▶ Task requirements:
Through the line that contains "is (552, 1000).", return the data below exactly, starting at its first line; leave the rest out.

BEGIN Data records

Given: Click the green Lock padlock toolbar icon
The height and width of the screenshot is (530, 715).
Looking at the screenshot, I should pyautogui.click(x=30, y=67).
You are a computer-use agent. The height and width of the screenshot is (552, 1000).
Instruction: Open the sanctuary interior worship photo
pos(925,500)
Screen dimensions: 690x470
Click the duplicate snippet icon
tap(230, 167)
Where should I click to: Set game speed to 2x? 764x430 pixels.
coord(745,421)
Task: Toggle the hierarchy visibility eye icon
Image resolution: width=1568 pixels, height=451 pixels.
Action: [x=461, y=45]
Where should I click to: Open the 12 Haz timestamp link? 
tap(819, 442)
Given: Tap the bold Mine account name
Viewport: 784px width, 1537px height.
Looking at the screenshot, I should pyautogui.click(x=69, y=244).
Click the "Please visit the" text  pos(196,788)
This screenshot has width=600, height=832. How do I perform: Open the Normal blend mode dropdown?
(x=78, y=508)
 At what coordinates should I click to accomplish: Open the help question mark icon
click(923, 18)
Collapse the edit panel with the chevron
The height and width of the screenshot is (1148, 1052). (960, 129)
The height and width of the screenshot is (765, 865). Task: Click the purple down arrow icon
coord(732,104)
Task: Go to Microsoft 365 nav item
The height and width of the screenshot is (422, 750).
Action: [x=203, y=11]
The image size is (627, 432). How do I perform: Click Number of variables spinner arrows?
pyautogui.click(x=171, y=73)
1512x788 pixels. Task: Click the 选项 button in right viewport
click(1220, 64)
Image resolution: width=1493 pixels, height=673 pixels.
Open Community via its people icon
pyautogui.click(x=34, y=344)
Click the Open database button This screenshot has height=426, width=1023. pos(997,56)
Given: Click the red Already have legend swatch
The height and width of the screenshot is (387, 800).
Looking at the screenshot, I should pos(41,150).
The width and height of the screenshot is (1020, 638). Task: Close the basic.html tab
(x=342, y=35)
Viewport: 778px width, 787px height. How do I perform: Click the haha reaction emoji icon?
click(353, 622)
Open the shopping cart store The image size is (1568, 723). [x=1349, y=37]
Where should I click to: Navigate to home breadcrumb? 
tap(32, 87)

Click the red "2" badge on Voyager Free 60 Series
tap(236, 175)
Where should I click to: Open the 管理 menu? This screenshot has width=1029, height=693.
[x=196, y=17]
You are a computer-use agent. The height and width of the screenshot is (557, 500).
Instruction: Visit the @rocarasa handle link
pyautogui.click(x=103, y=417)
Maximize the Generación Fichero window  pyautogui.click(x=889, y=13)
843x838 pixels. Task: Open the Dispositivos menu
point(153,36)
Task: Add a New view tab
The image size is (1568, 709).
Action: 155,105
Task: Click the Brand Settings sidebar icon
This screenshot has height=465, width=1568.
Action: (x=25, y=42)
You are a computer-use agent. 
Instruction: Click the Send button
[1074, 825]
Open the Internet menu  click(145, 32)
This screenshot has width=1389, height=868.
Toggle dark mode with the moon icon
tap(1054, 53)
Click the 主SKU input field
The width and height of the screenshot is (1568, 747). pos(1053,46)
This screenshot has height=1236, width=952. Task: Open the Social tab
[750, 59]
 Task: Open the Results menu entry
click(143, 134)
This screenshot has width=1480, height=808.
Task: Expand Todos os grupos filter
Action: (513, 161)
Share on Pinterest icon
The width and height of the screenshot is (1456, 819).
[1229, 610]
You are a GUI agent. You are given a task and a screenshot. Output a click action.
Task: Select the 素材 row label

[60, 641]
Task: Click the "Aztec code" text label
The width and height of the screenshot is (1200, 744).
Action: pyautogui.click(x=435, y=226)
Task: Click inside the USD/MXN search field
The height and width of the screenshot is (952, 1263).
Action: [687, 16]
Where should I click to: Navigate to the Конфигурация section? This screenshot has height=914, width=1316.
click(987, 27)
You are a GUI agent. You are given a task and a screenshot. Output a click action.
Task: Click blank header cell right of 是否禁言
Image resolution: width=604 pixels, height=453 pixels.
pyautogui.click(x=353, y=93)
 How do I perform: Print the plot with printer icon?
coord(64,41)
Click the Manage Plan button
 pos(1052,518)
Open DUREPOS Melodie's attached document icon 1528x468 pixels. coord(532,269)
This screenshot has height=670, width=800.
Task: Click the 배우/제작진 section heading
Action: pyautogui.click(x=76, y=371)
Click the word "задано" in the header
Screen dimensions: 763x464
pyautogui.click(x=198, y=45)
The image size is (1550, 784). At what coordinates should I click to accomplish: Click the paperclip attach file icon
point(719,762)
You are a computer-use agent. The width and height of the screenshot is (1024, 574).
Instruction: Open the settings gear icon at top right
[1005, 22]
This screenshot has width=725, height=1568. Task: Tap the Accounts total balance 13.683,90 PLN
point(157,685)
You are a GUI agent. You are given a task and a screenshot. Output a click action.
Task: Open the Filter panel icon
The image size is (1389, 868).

END Data records

▶ Task response:
Given: Click the green Lock padlock toolbar icon
The height and width of the screenshot is (530, 715).
Looking at the screenshot, I should pyautogui.click(x=30, y=67).
You are a computer-use agent. The height and width of the screenshot is (552, 1000).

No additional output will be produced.